For the past several decades, much American lawmaking has been animated by a concern for economic efficiency. At the same time, broad concerns over wealth and income inequality have roiled American politics, and still loom over lawmakers. It can be reasonably argued that a tension exists between efficiency and equality, but that argument has had too much purchase over the past few decades of lawmaking. What has been overlooked is that inequality itself can be allocatively inefficient when it gives rise to collectively inefficient behavior. Worse still, some lawmaking only masquerades as being efficiency-promoting; upon closer inspection, some of this supposedly efficiency-driven legislation is only naked rent-seeking, enriching a small minority at the expense of social welfare. In pursuit of efficiency, injudicious lawmaking has created inefficient laws and institutions.

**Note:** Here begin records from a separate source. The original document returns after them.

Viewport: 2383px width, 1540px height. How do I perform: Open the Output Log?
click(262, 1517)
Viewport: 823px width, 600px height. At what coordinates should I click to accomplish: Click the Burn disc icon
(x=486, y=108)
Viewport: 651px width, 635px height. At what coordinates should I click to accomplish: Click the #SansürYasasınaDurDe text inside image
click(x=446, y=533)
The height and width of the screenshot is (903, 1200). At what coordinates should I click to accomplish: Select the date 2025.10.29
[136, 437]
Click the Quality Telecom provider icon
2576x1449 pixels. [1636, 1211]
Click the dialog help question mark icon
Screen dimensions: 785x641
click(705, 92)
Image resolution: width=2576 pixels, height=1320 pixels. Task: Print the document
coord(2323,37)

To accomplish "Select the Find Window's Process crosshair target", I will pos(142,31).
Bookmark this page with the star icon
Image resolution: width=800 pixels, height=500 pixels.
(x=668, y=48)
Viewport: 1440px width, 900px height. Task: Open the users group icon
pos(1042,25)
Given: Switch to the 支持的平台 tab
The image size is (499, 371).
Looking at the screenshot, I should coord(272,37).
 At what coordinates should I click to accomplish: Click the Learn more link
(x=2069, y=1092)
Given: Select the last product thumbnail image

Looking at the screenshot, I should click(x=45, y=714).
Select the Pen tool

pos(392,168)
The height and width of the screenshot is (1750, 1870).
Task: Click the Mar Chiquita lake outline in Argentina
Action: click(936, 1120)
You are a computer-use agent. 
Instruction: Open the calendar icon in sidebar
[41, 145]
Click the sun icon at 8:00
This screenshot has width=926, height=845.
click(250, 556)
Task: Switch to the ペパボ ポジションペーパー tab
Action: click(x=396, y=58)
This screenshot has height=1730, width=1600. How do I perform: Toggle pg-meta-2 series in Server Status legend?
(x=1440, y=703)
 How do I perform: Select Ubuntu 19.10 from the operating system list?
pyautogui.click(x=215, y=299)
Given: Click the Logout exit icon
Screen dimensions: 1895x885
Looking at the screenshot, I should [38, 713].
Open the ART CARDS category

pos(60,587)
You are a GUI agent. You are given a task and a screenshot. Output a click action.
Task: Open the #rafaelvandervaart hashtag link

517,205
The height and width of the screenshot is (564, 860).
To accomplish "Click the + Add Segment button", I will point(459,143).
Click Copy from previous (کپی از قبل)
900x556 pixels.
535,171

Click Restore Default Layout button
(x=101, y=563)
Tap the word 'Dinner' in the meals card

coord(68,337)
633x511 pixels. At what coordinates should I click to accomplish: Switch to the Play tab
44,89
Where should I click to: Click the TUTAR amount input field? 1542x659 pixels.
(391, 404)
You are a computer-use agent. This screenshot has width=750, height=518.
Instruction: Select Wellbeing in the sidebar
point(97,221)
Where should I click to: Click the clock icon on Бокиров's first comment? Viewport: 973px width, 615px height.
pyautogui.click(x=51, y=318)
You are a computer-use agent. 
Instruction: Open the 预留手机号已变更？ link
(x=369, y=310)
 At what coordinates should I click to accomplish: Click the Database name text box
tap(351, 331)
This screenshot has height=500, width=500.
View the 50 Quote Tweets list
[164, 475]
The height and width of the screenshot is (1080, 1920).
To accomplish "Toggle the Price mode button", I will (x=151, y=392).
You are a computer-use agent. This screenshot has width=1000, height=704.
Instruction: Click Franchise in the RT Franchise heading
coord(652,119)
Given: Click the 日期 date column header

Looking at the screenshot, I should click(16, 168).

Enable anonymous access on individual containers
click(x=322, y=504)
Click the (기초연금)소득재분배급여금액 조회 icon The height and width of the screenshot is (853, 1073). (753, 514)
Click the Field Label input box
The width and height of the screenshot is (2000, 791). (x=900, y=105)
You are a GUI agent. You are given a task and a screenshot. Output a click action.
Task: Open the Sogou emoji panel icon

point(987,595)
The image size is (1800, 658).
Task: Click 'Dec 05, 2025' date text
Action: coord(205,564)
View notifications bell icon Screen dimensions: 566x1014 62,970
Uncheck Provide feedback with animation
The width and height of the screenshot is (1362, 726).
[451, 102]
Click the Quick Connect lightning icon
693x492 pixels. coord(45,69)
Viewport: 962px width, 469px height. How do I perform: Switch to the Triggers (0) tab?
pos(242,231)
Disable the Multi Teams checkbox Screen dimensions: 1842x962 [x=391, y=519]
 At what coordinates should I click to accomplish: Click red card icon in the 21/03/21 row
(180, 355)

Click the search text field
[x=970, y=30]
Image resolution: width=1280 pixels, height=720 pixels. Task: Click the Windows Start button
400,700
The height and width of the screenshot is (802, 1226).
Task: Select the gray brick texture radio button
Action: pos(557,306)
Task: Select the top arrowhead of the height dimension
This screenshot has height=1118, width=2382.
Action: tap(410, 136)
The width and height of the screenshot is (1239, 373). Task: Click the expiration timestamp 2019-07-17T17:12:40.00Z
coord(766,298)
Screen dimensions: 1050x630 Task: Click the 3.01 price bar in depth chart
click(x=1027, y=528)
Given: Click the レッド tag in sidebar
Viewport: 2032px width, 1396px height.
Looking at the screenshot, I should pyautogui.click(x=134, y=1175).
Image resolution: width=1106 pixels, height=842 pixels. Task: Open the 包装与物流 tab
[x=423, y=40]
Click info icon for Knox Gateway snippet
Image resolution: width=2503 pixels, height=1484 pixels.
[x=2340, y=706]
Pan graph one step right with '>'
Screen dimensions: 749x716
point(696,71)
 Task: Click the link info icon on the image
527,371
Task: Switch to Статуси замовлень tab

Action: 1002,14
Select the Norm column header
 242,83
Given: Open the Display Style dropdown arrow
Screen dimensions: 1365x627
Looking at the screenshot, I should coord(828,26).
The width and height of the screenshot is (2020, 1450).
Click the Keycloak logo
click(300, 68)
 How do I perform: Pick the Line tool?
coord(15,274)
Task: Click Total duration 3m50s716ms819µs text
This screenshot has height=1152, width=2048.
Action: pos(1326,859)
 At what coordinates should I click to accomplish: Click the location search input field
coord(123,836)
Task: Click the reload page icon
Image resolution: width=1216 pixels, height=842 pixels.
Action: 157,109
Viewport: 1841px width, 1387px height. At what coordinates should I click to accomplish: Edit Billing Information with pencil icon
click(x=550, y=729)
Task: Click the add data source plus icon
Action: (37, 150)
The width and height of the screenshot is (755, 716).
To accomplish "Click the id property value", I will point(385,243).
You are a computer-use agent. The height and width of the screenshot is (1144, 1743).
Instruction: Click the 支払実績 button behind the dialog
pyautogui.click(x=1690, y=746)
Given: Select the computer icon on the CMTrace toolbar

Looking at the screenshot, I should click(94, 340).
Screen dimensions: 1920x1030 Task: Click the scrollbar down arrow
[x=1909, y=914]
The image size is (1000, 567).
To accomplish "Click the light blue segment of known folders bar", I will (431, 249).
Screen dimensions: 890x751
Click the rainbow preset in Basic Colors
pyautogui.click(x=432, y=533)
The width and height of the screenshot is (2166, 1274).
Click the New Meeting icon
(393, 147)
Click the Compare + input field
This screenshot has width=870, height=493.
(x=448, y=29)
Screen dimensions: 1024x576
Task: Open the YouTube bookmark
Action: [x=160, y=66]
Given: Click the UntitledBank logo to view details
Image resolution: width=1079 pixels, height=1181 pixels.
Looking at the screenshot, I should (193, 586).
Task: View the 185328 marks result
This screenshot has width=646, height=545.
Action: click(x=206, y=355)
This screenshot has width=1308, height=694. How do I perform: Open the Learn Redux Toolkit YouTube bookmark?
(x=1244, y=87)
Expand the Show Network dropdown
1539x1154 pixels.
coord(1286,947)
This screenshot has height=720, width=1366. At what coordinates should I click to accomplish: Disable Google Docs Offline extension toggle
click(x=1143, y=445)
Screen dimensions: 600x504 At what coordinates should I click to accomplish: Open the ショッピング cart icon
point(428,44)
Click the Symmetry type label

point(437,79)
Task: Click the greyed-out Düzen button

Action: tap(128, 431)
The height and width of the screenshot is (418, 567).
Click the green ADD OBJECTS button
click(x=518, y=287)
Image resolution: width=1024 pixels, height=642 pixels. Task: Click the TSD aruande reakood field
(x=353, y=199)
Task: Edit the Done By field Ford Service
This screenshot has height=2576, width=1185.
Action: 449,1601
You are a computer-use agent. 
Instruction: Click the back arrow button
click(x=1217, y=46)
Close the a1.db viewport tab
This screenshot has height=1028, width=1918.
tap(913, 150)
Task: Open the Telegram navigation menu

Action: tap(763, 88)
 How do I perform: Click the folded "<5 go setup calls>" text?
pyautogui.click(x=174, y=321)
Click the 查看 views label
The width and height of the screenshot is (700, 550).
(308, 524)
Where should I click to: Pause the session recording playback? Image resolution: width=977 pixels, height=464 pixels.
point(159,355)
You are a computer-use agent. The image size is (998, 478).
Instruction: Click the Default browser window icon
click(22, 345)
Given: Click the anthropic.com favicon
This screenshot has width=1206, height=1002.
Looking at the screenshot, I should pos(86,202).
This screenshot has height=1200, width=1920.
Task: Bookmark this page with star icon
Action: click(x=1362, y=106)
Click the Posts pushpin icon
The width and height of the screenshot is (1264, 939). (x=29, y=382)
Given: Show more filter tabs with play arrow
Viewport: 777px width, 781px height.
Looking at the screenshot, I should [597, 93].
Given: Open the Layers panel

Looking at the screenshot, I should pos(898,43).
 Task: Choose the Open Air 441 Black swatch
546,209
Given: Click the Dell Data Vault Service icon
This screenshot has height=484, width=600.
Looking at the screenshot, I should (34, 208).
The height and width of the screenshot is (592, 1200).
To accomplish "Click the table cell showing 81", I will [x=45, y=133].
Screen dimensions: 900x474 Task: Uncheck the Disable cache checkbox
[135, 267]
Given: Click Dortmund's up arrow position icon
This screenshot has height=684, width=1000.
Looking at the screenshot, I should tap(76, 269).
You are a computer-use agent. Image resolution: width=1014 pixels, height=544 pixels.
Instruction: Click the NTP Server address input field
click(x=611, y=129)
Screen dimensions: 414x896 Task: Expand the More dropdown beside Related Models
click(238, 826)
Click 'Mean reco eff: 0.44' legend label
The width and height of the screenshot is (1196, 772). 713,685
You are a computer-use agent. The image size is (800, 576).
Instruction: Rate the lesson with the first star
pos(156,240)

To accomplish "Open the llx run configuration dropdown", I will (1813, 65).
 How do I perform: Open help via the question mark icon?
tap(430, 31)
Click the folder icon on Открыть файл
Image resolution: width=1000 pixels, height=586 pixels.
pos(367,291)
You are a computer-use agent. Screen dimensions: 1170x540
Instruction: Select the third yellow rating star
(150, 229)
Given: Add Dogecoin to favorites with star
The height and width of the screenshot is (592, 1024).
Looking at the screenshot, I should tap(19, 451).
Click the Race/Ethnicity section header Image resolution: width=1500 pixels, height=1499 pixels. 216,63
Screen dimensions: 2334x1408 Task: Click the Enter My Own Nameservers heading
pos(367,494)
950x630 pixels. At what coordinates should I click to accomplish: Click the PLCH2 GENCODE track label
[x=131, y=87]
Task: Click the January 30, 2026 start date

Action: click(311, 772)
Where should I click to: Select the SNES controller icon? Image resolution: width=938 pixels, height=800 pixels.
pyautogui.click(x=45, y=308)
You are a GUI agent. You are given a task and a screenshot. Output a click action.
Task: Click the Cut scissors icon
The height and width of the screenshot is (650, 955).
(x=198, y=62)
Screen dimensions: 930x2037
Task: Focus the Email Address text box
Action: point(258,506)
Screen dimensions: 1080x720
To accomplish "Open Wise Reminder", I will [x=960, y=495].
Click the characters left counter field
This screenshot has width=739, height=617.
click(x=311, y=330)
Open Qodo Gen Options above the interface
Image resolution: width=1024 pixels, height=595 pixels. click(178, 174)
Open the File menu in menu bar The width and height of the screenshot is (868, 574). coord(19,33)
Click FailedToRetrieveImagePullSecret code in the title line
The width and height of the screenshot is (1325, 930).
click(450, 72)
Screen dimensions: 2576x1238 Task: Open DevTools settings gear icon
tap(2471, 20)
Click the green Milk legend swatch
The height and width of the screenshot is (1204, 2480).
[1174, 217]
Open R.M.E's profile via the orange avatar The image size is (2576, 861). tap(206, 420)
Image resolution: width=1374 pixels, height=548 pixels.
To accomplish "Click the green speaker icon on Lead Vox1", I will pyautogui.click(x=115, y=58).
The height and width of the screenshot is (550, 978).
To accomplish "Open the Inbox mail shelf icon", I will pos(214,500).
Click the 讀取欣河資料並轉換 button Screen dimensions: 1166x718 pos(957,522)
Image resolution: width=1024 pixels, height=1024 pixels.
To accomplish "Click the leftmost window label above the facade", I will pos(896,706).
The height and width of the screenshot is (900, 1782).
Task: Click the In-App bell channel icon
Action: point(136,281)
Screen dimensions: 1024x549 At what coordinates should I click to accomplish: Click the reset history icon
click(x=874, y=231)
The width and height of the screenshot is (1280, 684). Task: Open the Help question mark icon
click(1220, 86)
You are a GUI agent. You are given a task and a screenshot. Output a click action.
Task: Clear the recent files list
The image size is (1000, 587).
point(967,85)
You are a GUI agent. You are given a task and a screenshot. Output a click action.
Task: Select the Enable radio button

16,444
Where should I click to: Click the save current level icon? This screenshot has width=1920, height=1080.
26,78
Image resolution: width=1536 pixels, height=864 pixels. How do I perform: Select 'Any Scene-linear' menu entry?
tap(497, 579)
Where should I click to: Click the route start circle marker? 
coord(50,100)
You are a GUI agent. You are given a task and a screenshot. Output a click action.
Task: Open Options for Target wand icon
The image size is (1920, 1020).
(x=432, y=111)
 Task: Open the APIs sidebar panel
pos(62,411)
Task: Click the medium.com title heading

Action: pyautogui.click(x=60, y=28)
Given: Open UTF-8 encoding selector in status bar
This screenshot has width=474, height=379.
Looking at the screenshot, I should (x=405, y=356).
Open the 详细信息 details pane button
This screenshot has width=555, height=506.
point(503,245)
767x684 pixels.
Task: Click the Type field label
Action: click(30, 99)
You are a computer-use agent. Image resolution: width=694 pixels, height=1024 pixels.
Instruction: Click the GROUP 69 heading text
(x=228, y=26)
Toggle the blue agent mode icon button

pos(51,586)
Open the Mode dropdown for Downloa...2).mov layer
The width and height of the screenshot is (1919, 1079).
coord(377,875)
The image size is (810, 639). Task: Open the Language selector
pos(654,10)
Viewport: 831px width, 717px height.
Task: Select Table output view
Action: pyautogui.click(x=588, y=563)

This Article lays out several ways in which inequality can be allocatively inefficient. This Article also lays out a simple normative principle, focusing on broad economic effects, by which efficiency rationales for lawmaking might be more rigorously considered. Importantly, while it is lawmaking and not economic policymaking that is the focus of this article, it is essential that lawmaking be adequately informed by serious economic analysis, and not the intellectually casual, ideologically-driven economics that has opened the door to rent-seeking over the past several decades. The resulting lawmaking creates inequality but does not even produce the promised efficiencies. Better lawmaking must be informed by better economics. After all, if inequality is objectionable because it is inefficient, then measures to reduce inequality should themselves be efficient.
Shi-Ling Hsu, Inefficient Inequality, 5 Ind. J.L. & Soc. Equality 1 (2016).